Hanley salió corriendo, abrumado por el miedo y la repugnancia causados por los horrores que había visto. El sonido de los disparos le siguió hasta que llegó a las afueras de la ciudad. Algunos de
ellos eran acompasados, cuando los pelotones de ejecución franceses
administraban su castigo. Algunos disparos eran de los españoles,
pero su respuesta era siempre horrible. Hanley nunca lo llegaría a
saber, pero la casa en la que tenía alquilada una habitación fue asaltada por un grupo de dragones de la emperatriz. Liquidaron al pobre
portero y saquearon el lugar, destrozando todo lo que no robaron.
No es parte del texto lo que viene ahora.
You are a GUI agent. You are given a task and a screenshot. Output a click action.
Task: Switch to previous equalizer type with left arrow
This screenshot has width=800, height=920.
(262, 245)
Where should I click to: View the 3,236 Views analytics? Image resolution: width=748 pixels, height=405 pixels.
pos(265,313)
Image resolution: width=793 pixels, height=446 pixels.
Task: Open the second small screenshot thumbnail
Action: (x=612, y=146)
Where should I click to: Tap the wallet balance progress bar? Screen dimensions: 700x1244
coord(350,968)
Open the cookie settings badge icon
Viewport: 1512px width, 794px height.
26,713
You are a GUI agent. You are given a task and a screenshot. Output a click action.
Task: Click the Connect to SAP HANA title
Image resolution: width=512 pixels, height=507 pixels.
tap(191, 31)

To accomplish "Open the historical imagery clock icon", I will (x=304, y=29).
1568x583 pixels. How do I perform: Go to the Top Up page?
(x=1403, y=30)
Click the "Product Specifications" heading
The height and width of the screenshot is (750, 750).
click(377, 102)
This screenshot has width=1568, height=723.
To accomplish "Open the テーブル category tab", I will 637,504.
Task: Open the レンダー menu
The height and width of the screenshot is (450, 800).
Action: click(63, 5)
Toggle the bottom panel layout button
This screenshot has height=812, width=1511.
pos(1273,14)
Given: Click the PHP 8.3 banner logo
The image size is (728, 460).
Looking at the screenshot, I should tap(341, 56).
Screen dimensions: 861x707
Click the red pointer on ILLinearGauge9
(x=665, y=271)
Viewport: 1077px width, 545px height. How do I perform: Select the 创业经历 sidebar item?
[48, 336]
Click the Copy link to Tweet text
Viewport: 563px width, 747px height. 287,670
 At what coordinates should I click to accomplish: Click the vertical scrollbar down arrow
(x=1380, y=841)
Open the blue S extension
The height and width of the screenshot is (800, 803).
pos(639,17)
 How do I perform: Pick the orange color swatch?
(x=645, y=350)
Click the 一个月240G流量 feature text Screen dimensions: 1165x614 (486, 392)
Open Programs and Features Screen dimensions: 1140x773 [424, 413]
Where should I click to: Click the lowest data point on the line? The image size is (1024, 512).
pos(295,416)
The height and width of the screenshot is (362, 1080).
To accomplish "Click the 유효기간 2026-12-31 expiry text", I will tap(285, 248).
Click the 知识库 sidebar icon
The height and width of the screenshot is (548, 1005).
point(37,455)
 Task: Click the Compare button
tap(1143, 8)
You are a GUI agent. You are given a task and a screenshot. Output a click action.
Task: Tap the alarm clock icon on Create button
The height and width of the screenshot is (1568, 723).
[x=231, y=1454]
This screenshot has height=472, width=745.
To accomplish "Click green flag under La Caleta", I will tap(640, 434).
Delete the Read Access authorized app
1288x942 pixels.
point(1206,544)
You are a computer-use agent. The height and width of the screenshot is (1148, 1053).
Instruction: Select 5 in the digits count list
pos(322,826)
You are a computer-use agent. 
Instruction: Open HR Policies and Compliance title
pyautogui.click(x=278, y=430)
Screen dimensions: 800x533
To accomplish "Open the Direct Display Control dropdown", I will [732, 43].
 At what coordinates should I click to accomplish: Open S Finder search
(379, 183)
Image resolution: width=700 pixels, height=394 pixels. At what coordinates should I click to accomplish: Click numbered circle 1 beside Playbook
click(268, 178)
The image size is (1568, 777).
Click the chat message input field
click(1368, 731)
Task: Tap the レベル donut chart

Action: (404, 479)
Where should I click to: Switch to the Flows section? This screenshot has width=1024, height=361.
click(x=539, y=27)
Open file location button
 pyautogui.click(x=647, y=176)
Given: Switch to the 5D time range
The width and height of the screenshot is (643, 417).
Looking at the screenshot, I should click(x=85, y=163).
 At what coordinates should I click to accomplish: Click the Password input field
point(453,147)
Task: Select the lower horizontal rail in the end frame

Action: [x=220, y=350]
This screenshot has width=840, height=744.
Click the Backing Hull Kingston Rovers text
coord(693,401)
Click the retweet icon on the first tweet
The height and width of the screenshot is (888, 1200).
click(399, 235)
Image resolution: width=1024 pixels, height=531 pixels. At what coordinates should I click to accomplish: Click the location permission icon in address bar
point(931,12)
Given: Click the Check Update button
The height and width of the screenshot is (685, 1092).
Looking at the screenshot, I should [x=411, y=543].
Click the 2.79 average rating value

En la habitación de Hanley, uno de los soldados encontró un dibujo
de Mapi, recostada desnuda sobre un sofá. El dragón sonrió agradecido y se guardó el papel en la casaca antes de seguir buscando
cualquier otra cosa que mereciera la pena llevarse.
Nadie trató de detener a Hanley cuando salía de la ciudad y
no vio a más soldados, puesto que Madrid era grande y los franceses
seguían siendo pocos. Condujo su caballo a gran velocidad, hasta que
las ijadas del animal quedaron blancas por el sudor. Respiraba con
dificultad y no continuaría a medio galope por mucho que Hanley
así lo quisiera. Se dio cuenta de que el caballo estaba al borde del
agotamiento y que tendría que darle un poco de descanso si quería
que sobreviviera al viaje. Al haber escapado tan precipitadamente,
seguía teniendo presente la impresión y el horror de lo que había
visto. Un nuevo odio por los franceses se mezclaba con el resentimiento por su propio destino. Su vida había cambiado, sus sueños se
habían desvanecido y no sabía si la amante a la que no había amado
estaba viva o muerta. El artista fracasado volvía a casa. Huía de una
guerra e iba a ingresar en un ejército.